Evaluating persons is a distinct mode of evaluation that contains aspects that cannot be captured with concepts used to evaluate overt behavior. There is more to being a good person than performing right and praiseworthy actions and having morally good intentions. In contrast with what philosophers from G.E. Moore to Rawls and Nozick have claimed, not all evaluations of persons are derivative from evaluations of actions and intentions.

Explaining these various states count as virtuous or vicious by the cares and concerns they manifest not only explains how such different phenomena can count as virtuous or vicious, but allows us to distinguish cognitive and bodily defects from moral vice. This concern is what explains the various hedonic, affective, attentive, and even behavioral dispositions we think of virtuous people as having.

230 I have claimed that the heart of being a good person is caring about moral goods.

The heart of being a bad person is either malicious concerns or moral indifference. The latter type of viciousness is more common that the former; one need not be a Hitler or a

Pol Pot to fail to be a good person. Simple indifference is much more common, as in

Fitzgerald’s famous description of Tom and Daisy:

They were careless people, Tom and Daisy--they smashed up things and creatures and then retreated back into their money or their vast carelessness, or whatever it was that kept them together, and let other people clean up the mess they had made. (1926/2008, 170)

What makes Tom and Daisy bad is not merely the bad things they do, but the root of such things. Tom and Daisy are morally bad people not only because they do bad things, but because they don’t care about the wellbeing or rights of others.

An important feature of my account is that it allows for variation in virtuous people. If all I know about someone is that she is morally virtuous, how much do I know about her? The answer, I think it not very much. I do not, for example, know if she has cognitive or bodily impairment. I know that she cares about moral goods like rights and wellbeing, but I do not know how such cares manifest either culturally or individually.

Injustice may make her sad, angry, both, or neither. Virtuous people are not clones of one another. They will have different personalities and cultural outlooks. What they share as virtuous people is a deep concern for moral goods.

If, as I’ve argued, involuntary mental states can be vicious, one might wonder, “If they’re really involuntary, who cares? It’s not like I can do anything about it”. There are a few things to be said about this worry. One is that guidance is an important part of morality, but it not the only part. We use moral standards not only to advise and guide action, but also to evaluate. Remember that an account of vice need not be an account of

231 blameworthiness. Someone may not be responsible or blameworthy for being a racist or an “asshole” – but still be a worse person than they would be without such traits.

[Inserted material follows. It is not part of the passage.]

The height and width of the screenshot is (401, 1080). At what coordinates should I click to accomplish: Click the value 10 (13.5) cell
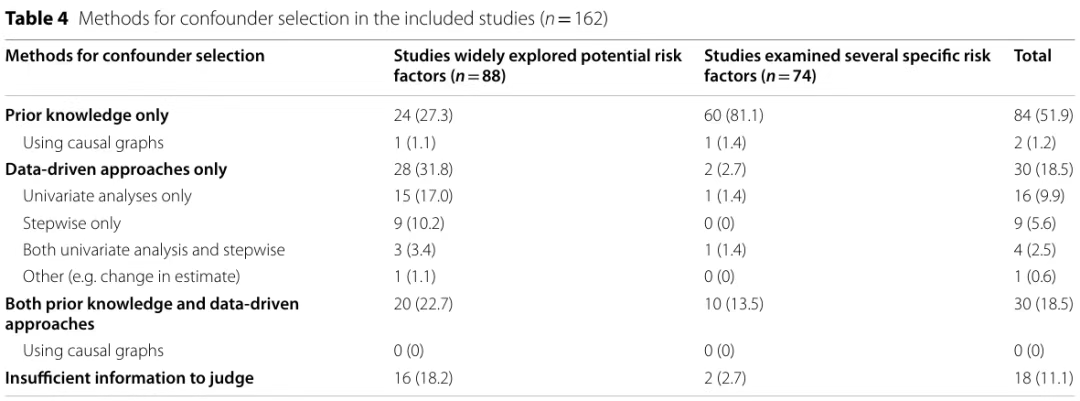pos(734,304)
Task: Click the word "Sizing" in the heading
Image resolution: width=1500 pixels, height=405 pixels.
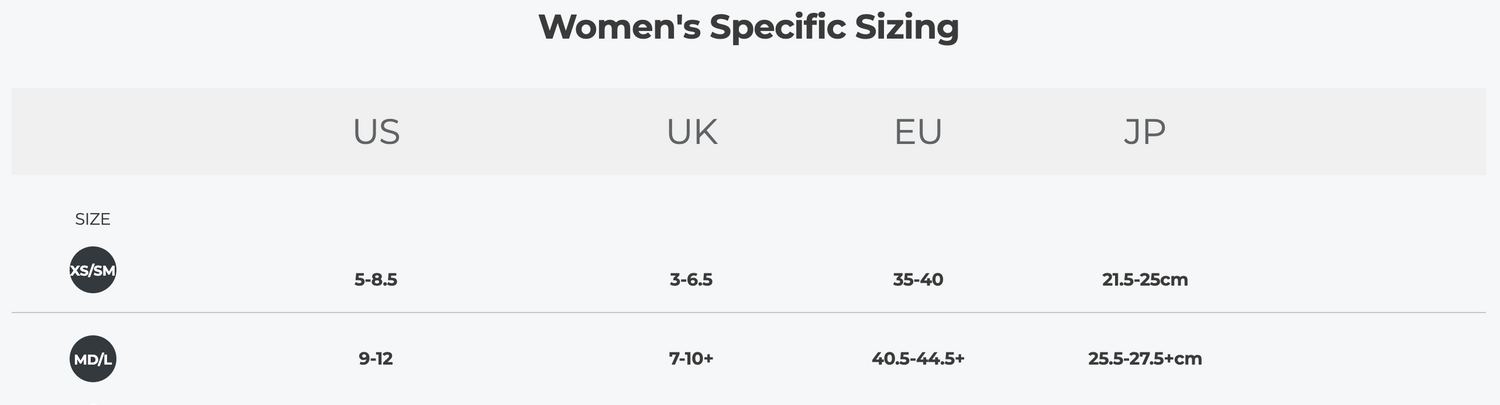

Such evaluations are also not as impractical as they may seem. Though we cannot voluntarily will our emotions, we can cultivate and discourage them. In this sense, our emotional lives are a bit like a garden. One cannot simply will into being a beautiful garden. One must start with the seeds and soil at hand, and contend with the oft-fickle weather. This does not mean that one has no effect on the beauty of one’s garden and it does not mean that there is nothing to be done to improve things.166

If we try to imagine evaluating people from God’s point of view, we would, I think, not look only at what they’ve done, but also at many aspects of their mental lives.

Most importantly, we would want to know if their heart was in the right place – if they cared about the right things. When sizing them up, what matters most is what mattered to them.

166 There are many psychological, philosophical, and religious practices that aim at cultivating a particular kind of emotional life. This sort of practical advice can be found in the Stoics (see Irvine 2009) and the Tibetan “Mind-Training” (Tibetan: blo sbyong) literature (see Gyalchok and Gyaltsen 2006).